Aislinn sighed deeply. “My father believed it was part of Human nature,” she said, lowering her gaze to the ground. “Humans conquered Alabach through force, and the sacrifice of their soldiers has paved the way for the peace our kingdom saw for the following four hundred years. But peace comes with a price. Many of the smallfolk live and die achieving next to nothing in their lives. Feeding one’s family may be a man’s only purpose, just so his sons and daughters can grow up to do the same. But if some earl or captain calls to your village, hands you a weapon, and tells you that for the first time in your family’s history you can be part of something larger, what choice would you make?”

Fionn recalled the face of Cormac from amongst the ranks. He seemed so happy to be there, even awaiting certain death. Given his background, it was possible too that he lived a life not unlike what Aislinn had described. It was easy to understand why someone would want to make a mark on the world, and if running off to die was the only way to do that, then….

“Do you agree with your father?” asked Fionn. Aislinn didn’t reply straight away, and instead stared out at the empty valley ahead of them. Flanked by huge, grey mountains, the land looked like a black and white painting, with bare trees and decaying plant-life staying perfectly still in the darkness.

“I didn’t before,” she said. “But on the night the dead came to Rosca Umhír, when my father refused to help, I felt the ‘call,’ as he had once named it. The urge to fight, even when there was no hope. I snuck away and donned my brother’s armour, this armour, and rode out to meet the horde head on. It was such a powerful feeling, seeing all the other soldiers’ spirits rise, believing Sir Bearach Carríga had returned from the dead to save them, and for the first time in my life, I felt that I finally understood my father.
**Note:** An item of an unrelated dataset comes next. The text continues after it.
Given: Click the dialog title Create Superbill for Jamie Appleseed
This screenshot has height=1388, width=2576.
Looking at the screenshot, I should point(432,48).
And my family.

“But as I crossed the drawbridge, I was thrown from my horse and disarmed. With no weapon, I found myself in the heart of the horde. Amongst the stench of decay and the guttural cries of the dead, all my sense of valour vanished. In that moment I ran, and I no longer felt like a Carríga.”

“Aislinn…” said Fionn. “There’s something I’ve been meaning to tell you.”

“What’s that?” Aislinn said suddenly.

“It’s your brother, he’s—”

“No,” she said, grabbing Fionn by the shoulder and pointing down the valley. “What’s that?”

Fionn had to squint to make out what she was referring to, but when he did, the hairs on the back of his neck stood to attention. A faint black cloud was rising above the mountains, amorphous in form, spreading inwards and outwards as it went. The darkness smothered the peaks, descending down the valley like a flood. A faint, screeching sound came with it, but only when Aislinn spoke did Fionn finally make sense of the shape.

“The crows,” she muttered. “The crows always come first.”